Diplomyelia (diplo.my.elia) is a true duplication of spinal cord in which these are two dural sacs with two pairs or anterior and posterior nerve roots.
The signs and symptoms of diastomatomyelia may appear at any time of life, although the diagnosis is usually made in childhood nowadays. Cutaneous lesions (or stigmata), such as a hairy patch, dimple, Hemangioma, subcutaneous mass, Lipoma or Teratoma override the affected area of the spine is found in more than half of cases. Neurological symptoms are nonspecific, indistinguishable from other causes of cord tethering. The symptoms are caused by tissue attachments that limit the movement of the spinal cord within the spinal column. These attachments cause an abnormal stretching of the spinal cord.
The course of the disorder is progressive. In children, symptoms may include the "stigmata" mentioned above and/or foot and spinal deformities; weakness in the legs; low back pain; scoliosis; and incontinence. In adulthood, the signs and symptoms often include progressive sensory and motor problems and loss of bowel and bladder control. This delayed presentation of symptoms is related to the degree of strain placed on the spinal cord over time. Tethered spinal cord syndrome appears to be the result of improper growth of the neural tube during fetal development, and is closely linked to spina bifida]].
Tethering may also develop after spinal cord injury and scar tissue can block the flow of fluids around the spinal cord. Fluid pressure may cause cysts to form in the spinal cord, a condition called syringomyelia. This can lead to additional loss of movement, feeling or the onset of pain or autonomic symptoms.
Adult presentation in diastomatomyelia is unusual. With modern imaging techniques, various types of spinal dysraphism are being diagnosed in adults with increasing frequency. The commonest location of the lesion is at first to third lumbar vertebrae. Lumbosacral adult diastomatomyelia is even rarer.
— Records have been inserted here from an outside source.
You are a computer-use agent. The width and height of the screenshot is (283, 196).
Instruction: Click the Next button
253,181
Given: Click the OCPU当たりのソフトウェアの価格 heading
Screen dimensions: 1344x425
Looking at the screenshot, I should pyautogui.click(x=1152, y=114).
Bony malformations and dysplasias are generally recognized on plain x-rays. MRI scanning is often the first choice of screening and diagnosis. MRI generally give adequate analysis of the spinal cord deformities although it has some limitations in giving detailed bone anatomy. Combined myelographic and post-myelographic CT scan is the most effective diagnostic tool in demonstrating the detailed bone, intradural and extradural pathological anatomy of the affected and adjacent spinal canal levels and of the bony spur.
Prenatal ultrasound diagnosis of this anomaly is usually possible in the early to mid third-trimester. An extra posterior echogenic focus between the fetal spinal laminae is seen with splaying of the posterior elements, thus allowing for early surgical intervention and have a favorable prognosis. Prenate ultrasound could also detect whether the diastomatomyelia is isolated, with the skin intact or association with any serious neural tube defects. Progressive neurological lesions may result from the "tethering cord syndrome" (fixation of the spinal cord) by the diastomatomyelia phenomenon or any of the associated disorders such as myelodysplasia, dysraphia of the spinal cord.
Surgery
Surgical intervention is warranted in patients who present with new onset neurological signs and symptoms or have a history of progressive neurological manifestations which can be related to this abnormality. The surgical procedure required for the effective treatment of siastomatomyelia includes decompression of neural elements and removal of bony spur. This may be accomplished with or without resection and repairment of the duplicated dural sacs. resection and repairment the duplicated dural sacs is preferred since the dural abnormality may partly contribute to the "tethering" process responsible for the symptoms of this condition.
Observation
Asymptomatic patients do not require surgical treatment. These patients should have regular neurological examinations since it is known that the condition can deteriorate. If any progression is identified, then a resection should be performed.